Governo diz que tem diligenciado para garantir abastecimento de gás natural à Madeira
O Governo da República assegurou hoje que tem feito todas as diligências para garantir o abastecimento de gás natural à Madeira, através dos serviços mínimos, durante a greve dos trabalhadores da REN convocada de domingo a terça-feira.
"Estamos, desde a primeira hora, em contacto permanente com a REN e sabemos que está a ser feito tudo o que é possível para acautelar a segurança do abastecimento: foram negociados serviços mínimos entre a REN e a comissão de trabalhadores para os dias 23, 24 e 25 de agosto", diz o gabinete da ministra do Ambiente e Energia, numa resposta enviada à agência Lusa.
O gabinete de Maria da Graça Carvalho acrescenta que "foram antecipados os fornecimentos, dentro das limitações da capacidade de armazenagem da Madeira e das disponibilidades da REN".
A tutela declara respeitar o direito à greve dos trabalhadores, desejando que seja possível alcançarem rapidamente "um acordo com a empresa, através de uma solução justa para todos".
"Embora a situação nos preocupe, temos a certeza de que nenhum trabalhador quererá contribuir para falhas de abastecimento no seu país", lê-se ainda na nota na qual indica estar "disponível tanto para a REN como para o Governo Regional, para tudo o que for necessário, se for necessário".
O executivo madeirense (PSD/CDS-PP) liderado por Miguel Albuquerque, escreveu à ministra, através do secretário regional da Economia, José Manuel Rodrigues, para solicitar que sejam adotadas medidas para assegurar o abastecimento de gás natural a esta região autónoma durante a greve dos trabalhadores da REN Atlântico.
Na missiva, José Manuel Rodrigues alertou a ministra para "os eventuais impactos da paralisação dos trabalhadores responsáveis pela operação do terminal de gás natural liquefeito (GNL) de Sines no fornecimento à Madeira".
O governante madeirense destacou que o gás natural é "essencial ao funcionamento da Central Térmica da Vitória (CTV3)", unidade que, segundo a tutela regional da Economia, representa cerca de "35% da capacidade de produção de energia de fonte térmica na região".
Segundo José Manuel Rodrigues, "qualquer perturbação" no abastecimento durante o período de greve pode comprometer a capacidade de produção da central e ter consequências na "segurança e fiabilidade do fornecimento de eletricidade à população e às atividades económicas da Madeira".
O secretário regional pediu ao Ministério do Ambiente e Energia "a implementação e requisição dos serviços mínimos" considerados indispensáveis à manutenção do fornecimento de gás natural à região entre 23 e 25 de agosto.
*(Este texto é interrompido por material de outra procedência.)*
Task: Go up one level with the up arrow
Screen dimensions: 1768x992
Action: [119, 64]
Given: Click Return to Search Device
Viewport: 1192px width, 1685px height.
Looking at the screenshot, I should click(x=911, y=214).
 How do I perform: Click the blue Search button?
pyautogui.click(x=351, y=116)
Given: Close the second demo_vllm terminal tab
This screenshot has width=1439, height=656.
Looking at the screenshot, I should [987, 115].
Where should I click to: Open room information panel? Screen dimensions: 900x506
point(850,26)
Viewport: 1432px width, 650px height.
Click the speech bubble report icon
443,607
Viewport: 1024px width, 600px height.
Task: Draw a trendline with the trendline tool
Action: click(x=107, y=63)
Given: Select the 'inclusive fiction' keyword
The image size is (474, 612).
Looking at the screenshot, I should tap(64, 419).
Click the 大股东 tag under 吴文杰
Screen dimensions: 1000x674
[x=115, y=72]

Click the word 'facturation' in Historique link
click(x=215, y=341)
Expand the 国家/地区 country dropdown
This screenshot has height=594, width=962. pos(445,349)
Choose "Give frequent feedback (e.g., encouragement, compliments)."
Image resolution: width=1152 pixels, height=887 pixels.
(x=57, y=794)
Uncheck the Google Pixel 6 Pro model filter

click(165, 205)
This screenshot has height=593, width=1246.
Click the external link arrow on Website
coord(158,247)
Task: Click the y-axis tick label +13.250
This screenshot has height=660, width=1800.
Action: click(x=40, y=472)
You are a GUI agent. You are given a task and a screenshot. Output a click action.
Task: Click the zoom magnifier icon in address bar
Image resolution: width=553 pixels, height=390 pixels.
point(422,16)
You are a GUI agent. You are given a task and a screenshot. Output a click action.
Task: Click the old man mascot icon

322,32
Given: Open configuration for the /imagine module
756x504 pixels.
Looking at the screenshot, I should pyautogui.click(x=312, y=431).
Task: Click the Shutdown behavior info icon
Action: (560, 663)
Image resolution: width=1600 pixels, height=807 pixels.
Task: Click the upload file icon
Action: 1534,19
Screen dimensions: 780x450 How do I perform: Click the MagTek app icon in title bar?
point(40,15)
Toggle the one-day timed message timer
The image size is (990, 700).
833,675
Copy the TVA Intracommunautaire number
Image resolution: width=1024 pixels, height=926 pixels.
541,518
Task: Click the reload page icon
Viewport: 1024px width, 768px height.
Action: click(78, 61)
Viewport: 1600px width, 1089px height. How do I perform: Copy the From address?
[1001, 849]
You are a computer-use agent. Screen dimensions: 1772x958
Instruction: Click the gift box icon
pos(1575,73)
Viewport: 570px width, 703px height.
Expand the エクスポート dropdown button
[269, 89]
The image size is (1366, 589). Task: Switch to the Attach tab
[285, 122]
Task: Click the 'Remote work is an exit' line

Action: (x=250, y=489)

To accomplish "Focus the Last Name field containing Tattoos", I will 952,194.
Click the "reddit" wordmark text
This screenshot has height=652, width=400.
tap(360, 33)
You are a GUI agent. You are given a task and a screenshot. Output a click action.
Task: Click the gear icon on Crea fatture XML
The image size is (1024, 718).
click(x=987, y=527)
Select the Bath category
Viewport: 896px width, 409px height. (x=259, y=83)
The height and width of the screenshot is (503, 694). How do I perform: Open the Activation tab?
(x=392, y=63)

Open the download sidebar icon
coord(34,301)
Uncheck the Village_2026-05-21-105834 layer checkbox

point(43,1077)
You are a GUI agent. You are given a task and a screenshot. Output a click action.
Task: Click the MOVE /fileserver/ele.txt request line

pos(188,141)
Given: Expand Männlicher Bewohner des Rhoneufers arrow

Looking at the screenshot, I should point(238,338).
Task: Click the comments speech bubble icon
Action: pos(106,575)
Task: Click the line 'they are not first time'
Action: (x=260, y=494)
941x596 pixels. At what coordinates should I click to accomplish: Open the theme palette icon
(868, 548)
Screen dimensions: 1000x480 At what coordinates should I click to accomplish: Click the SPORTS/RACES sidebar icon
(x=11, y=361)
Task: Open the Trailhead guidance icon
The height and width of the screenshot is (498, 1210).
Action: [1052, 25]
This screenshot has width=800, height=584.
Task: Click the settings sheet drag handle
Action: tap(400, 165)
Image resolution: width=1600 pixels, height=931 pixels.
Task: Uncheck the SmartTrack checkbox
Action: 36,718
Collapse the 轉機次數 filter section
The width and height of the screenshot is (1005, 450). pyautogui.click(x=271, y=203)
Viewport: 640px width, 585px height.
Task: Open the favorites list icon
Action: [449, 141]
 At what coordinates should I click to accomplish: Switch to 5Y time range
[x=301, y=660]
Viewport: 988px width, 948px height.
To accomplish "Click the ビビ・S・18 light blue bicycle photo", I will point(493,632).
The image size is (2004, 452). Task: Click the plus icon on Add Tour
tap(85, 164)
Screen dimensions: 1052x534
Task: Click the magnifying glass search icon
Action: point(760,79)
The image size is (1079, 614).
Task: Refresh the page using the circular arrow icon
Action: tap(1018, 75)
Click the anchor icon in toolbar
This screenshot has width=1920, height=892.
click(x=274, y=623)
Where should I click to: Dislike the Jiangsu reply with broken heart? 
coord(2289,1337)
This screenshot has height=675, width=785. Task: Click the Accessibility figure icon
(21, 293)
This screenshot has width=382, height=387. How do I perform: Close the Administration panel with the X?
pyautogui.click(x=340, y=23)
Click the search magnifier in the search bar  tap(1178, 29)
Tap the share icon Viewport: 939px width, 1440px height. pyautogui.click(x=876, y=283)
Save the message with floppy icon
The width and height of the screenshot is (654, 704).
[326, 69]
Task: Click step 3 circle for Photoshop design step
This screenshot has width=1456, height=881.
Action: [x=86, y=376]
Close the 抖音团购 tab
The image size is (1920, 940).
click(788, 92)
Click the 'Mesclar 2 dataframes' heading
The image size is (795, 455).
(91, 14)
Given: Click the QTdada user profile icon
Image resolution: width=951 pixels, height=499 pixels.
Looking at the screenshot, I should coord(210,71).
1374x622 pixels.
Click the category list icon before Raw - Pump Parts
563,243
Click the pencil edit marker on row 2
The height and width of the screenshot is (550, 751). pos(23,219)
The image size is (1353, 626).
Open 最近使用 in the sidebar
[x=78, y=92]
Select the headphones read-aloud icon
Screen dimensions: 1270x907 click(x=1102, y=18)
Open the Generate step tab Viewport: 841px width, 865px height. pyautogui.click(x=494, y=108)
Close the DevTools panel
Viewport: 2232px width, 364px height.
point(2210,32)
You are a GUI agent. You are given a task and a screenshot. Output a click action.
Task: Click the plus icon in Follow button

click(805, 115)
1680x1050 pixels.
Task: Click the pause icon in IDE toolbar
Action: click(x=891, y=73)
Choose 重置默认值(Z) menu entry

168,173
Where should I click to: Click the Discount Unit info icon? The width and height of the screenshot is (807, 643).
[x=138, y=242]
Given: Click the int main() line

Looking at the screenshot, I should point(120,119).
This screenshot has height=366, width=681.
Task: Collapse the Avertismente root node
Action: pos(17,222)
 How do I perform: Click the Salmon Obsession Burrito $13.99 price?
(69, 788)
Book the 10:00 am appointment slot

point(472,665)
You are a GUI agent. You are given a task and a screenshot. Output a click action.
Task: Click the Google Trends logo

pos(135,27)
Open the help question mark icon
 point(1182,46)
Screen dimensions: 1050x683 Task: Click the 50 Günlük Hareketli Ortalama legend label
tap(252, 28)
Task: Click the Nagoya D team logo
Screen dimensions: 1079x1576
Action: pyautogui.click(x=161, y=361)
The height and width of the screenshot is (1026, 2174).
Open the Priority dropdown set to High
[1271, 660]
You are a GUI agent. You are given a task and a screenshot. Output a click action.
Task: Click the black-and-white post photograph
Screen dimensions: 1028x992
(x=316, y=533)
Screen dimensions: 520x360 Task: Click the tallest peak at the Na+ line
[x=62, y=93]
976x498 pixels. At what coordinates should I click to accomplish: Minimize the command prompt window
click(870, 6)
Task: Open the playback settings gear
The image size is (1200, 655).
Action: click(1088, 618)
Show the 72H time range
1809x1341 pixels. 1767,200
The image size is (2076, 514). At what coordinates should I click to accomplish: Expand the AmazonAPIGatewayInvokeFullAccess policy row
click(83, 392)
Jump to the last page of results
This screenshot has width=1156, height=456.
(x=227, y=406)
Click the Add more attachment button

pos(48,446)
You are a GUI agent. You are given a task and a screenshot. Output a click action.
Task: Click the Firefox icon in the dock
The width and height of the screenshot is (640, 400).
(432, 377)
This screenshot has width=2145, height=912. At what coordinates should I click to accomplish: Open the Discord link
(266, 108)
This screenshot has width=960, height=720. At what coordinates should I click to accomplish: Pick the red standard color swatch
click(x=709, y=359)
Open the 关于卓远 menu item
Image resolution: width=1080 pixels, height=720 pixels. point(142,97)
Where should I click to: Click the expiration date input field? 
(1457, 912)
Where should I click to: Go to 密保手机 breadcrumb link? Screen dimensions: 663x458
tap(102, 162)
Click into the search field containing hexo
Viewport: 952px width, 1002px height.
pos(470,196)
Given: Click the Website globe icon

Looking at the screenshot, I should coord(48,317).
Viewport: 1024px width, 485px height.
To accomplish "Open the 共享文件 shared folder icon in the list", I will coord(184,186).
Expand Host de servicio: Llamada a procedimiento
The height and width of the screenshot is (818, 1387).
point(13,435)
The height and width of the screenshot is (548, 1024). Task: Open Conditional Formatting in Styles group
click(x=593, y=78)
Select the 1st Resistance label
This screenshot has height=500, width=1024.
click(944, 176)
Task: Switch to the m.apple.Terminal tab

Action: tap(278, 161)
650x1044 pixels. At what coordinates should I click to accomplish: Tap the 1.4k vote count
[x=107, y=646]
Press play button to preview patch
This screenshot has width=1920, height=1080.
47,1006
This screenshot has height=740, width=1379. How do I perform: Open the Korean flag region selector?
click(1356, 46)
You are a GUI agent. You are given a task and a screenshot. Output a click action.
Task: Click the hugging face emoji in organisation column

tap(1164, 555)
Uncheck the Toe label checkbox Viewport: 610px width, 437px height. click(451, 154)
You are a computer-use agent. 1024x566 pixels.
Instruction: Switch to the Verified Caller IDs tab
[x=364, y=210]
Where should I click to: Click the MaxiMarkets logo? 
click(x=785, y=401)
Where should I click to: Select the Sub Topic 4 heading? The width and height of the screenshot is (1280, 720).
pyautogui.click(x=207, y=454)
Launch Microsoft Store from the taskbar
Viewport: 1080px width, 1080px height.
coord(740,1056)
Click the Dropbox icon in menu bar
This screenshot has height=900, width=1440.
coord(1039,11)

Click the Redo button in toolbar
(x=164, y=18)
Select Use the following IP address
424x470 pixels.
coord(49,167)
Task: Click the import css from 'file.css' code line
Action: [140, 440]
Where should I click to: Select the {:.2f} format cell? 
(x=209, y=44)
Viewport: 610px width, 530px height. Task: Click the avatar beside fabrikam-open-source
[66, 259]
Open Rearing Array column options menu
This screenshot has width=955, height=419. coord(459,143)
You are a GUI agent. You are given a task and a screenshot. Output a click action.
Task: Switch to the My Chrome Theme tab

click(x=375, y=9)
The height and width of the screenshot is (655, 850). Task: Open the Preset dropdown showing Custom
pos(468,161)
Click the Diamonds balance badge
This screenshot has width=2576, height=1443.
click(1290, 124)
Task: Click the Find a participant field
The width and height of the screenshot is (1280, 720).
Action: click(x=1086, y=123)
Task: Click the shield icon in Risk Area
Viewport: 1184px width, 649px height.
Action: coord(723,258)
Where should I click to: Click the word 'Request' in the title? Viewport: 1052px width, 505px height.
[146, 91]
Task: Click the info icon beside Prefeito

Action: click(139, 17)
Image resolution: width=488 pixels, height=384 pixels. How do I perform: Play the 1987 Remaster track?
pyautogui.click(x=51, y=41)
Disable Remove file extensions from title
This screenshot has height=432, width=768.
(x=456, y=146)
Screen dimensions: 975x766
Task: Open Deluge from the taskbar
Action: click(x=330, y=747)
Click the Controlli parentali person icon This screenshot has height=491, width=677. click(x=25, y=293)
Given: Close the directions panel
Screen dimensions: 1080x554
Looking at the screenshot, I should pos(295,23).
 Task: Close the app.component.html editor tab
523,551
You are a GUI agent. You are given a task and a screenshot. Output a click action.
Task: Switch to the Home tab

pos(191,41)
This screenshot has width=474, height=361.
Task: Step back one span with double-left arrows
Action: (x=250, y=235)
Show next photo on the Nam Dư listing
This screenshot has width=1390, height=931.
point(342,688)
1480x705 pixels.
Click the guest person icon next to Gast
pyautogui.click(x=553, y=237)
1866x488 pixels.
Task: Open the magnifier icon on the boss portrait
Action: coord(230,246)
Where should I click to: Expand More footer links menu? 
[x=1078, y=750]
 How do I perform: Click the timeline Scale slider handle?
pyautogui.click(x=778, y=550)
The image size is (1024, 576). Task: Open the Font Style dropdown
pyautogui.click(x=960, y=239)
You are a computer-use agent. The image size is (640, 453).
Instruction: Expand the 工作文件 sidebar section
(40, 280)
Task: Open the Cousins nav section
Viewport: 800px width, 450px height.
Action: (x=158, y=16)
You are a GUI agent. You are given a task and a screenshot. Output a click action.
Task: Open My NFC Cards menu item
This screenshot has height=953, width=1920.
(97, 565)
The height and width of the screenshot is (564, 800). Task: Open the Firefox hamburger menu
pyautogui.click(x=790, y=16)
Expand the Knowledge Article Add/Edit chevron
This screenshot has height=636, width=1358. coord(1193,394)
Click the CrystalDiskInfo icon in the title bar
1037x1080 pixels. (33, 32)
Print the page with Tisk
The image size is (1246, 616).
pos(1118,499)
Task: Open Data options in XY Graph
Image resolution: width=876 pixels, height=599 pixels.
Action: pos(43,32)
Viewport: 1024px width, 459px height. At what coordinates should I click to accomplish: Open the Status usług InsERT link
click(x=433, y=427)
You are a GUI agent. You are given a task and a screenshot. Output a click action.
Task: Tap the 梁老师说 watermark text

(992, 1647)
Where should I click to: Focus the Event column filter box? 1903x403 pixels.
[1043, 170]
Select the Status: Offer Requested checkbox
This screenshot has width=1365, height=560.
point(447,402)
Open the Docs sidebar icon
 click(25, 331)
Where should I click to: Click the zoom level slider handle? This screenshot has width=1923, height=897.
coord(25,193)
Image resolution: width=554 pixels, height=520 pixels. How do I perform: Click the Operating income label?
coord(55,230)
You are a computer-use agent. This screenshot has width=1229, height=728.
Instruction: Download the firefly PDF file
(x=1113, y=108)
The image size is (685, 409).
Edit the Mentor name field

Também sustentou que "o abastecimento deve ser tratado como um serviço essencial, invocando a necessidade de preservar a continuidade, estabilidade e segurança do sistema elétrico madeirense, bem como o princípio da continuidade territorial".
Os trabalhadores da REN Atlântico, responsáveis pela operação do terminal de GNL de Sines, vão cumprir uma greve de três dias para exigir um regime de pré-reforma que compense o desgaste associado ao trabalho por turnos.
A paralisação foi convocada pelo sindicato SITE Sul e pela federação Fiequimetal e integra um processo reivindicativo que, de acordo com as estruturas representativas, decorre desde 2012.